L’illustration du calendrier consiste en des miniatures en demi-page placée au-dessus du texte et, dans le reste de l’ouvrage, les scènes bibliques en pleine page sont mises en valeur par un cadre architectural à l’antique. Des éléments se trouvent conjointement dans le livre de prières et dans le Livre d’Heures, ce qui laisse supposer qu’ils furent conçus suite à une seule et même commande. Dans le livre d’Heures, le peintre utilise la cordelière en guise de cadre, traitement original qui fait également la particularité de l’ouvrage new-yorkais. Le rosaire, symbole de la piété de Claude, constitue également un fil rouge entre les deux livres : il y apparaît à plusieurs reprises accroché aux éléments architecturaux des encadrements.
Pourquoi la reine Claude a-t-elle commandé deux ouvrages au lieu d’un seul ? La nature du texte et des images permet de proposer une réponse [ Wieck, 2014, p. 20-21 et 30]. Alors que le texte du livre d’Heures est tout à fait traditionnel, celui du livre de prières touche directement à l’histoire familiale de Claude. La présence de son époux est moins prégnante que dans le livre d’Heures, seule la cordelière de la Maison de Savoie du feuillet 24vo y fait allusion. En revanche une place plus grande est accordée, toujours de façon indirecte, aux préoccupations personnelles et intimes de la reine.
La répétition d’une iconographie liée à la résurrection (Saint Jean ressuscitant Drusiana, fo1vo; Saint Claude ressuscitant un mort, fo36 ; Saint René ressuscitant un enfant mort, fo39vo) traduit son anxiété à propos de sa capacité à engendrer un héritier, d’autant plus que sa mère avait échoué à offrir un héritier mâle à la Couronne et qu’elle-même, en date de la réalisation du livre, n’avait donné naissance qu’à deux filles. Cette question est aussi sous-jacente dans l’image de la Trinité où un parallèle est créé entre le Christ acceptant son rôle de Sauveur pour le bien de l’Humanité et le roi François Ier qui doit apporter un fils pour garantir la prospérité du royaume.

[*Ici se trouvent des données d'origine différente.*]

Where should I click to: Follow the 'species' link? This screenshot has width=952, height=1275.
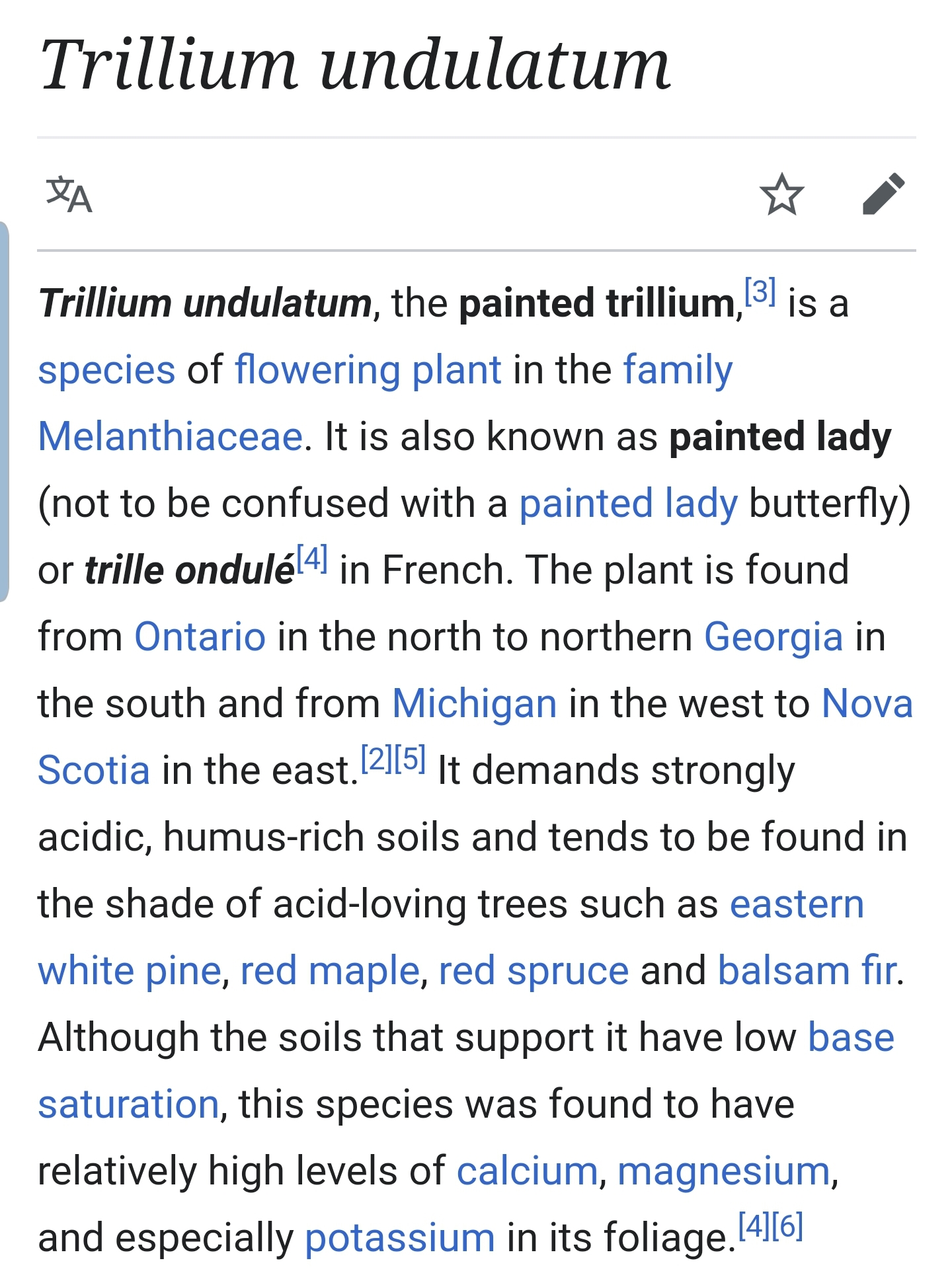point(106,369)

La marque de Claude de France est particulièrement sensible dans le choix des saints invoqués dans les Suffrages des saints. On y retrouve les saints patrons des membres de sa famille, Anne pour sa mère, René pour sa sœur, saint Louis pour son père, et Claude pour elle-même, mais aussi des saints auxquels ses proches et elle vouaient une dévotion particulière. Ainsi, Marie-Madeleine et Marthe évoquent les pèlerinages effectués en 1515 par Claude dans les sanctuaires de Sainte-Baume et de Tarascon. Sainte Ursule, sainte Hélène et saint Antoine de Padoue rappellent des dévotions chères à sa mère et le Saint Sacrement, figuré sur un autel dans le dernier feuillet, pourrait évoquer la dévotion que son père développa lors d’une guérison intervenue après un vœu à la Sainte Hostie de Dijon.
Bibliographie
Chancel-Bardelot Béatrice de, Charron Pascale , Girault Pierre-Gilles, Guillouët Jean-Marie (dir.), Tour 1500, capitale des arts, catalogue de l’exposition du musée des Beaux-Arts de Tours du 17 mars au 17 juin 2012, Paris, Somogy, 2012, p. 263-267.
König Eberhard, The book of Hours of Claude de France, Ramsen, Heribert Tenschert, 2012.
Sterling Charles, The Master of Claude, a newly defined miniaturist, New York, H. P. Kraus, 1975.
Wieck Roger S., Miracles in miniature, the art of the Master of Claude de France, catalogue de l’exposition du 30 mai au 14 septembre 2014, New York, Morgan Library and Museum, 2014.